• **RECORDS TO USE**
++++

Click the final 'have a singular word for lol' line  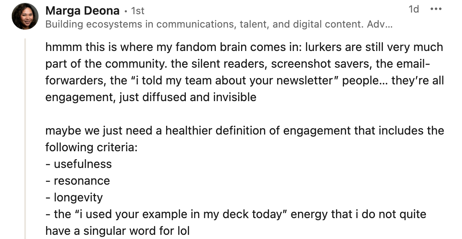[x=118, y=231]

++++

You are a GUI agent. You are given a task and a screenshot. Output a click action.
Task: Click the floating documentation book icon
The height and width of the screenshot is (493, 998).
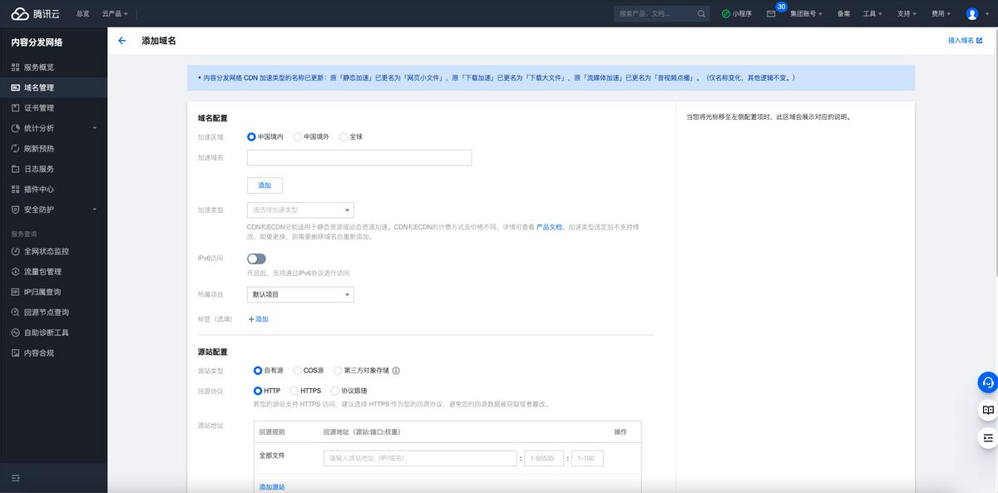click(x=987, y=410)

++++

Can you copy the records again, starting at the line that has "You are a GUI" and stopping after the line that has "click(x=987, y=410)", substituting "screen capture" for every "screenshot", changing nothing else, and leaving the pictures out?

You are a GUI agent. You are given a task and a screen capture. Output a click action.
Task: Click the floating documentation book icon
The height and width of the screen capture is (493, 998).
click(x=987, y=410)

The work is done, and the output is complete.